Kabid Humas Polda Lampung Kombes Zahwani Pandra Arsyad mengatakan, kedatangan pihaknya itu untuk melakukan pengambilan sample darah dari pihak keluarga Asep yang berada di Natar.
“Pengambilan sample darah dari pihak keluarga Abrip Asep di Natar guna pencocokan DNA apakah identik dengan DNA Abrip Asep,” kata Pandra dalam keterangannya, Minggu (21/3).
Setelah pemeriksaan asam deoksiribonukleat (DNA) pasien itu sudah keluar, maka akan dikoordinasikan dengan Tim Dokpol Polda Aceh.
“Setelah hasil DNA tersebut sudah keluar, tim dari Dokpol Polda Lampung akan berkoordinasi dengan Tim Dokpol Polda Aceh,” jelasnya.
Diberitakan sebelumnya, beredar kabar seorang personel Brimob yang hilang saat tsunami pada tahun 2004 dan ditemukan di Rumah Sakit Jiwa (RSJ) Banda Aceh. Anggota Brimob bernama Abrip Asep ditemukan, setelah dinyatakan menghilang sejak 17 tahun lalu dalam tragedi Tsunami Aceh.
Keberadaan Abrip Asep ini telah ditemukan oleh Bripka Indra dan rekannya saat mendatangi RSJ Zaenal Abidin Banda Aceh pada Rabu (17/3).
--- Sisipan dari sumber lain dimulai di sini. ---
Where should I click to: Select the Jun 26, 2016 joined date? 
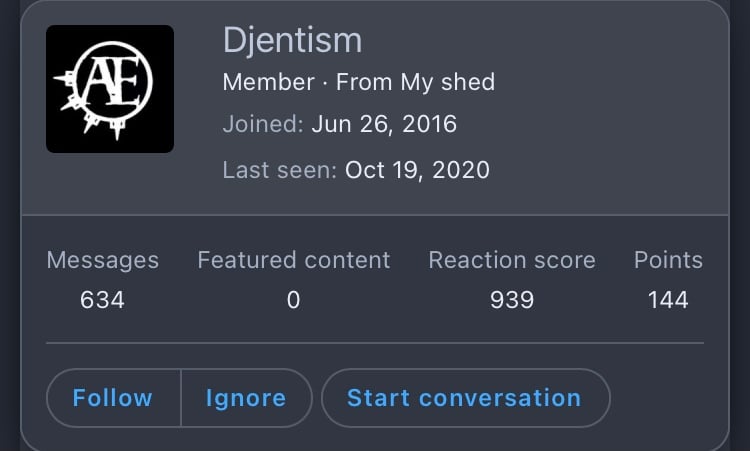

“Pasien yang diduga Abrip Zainal Abidin alias Asep mulai dirawat di rumah sakit itu sejak tahun 2009 lalu,” ungkapnya.
“Dia dibawa tahun 2009 dari Sampoiniet, Aceh Jaya. Yang membawanya Kepala Desa, tapi sekarang sudah meninggal.
Pihak Sat Brimob Polda Lampung sudah berkoordinasi dengan keluarga Abrip Asep yang berada di desa Natar, Lampung Selatan untuk memberitahukan penemuan Abrip Asep di RSJ Banda Aceh,” sambungnya.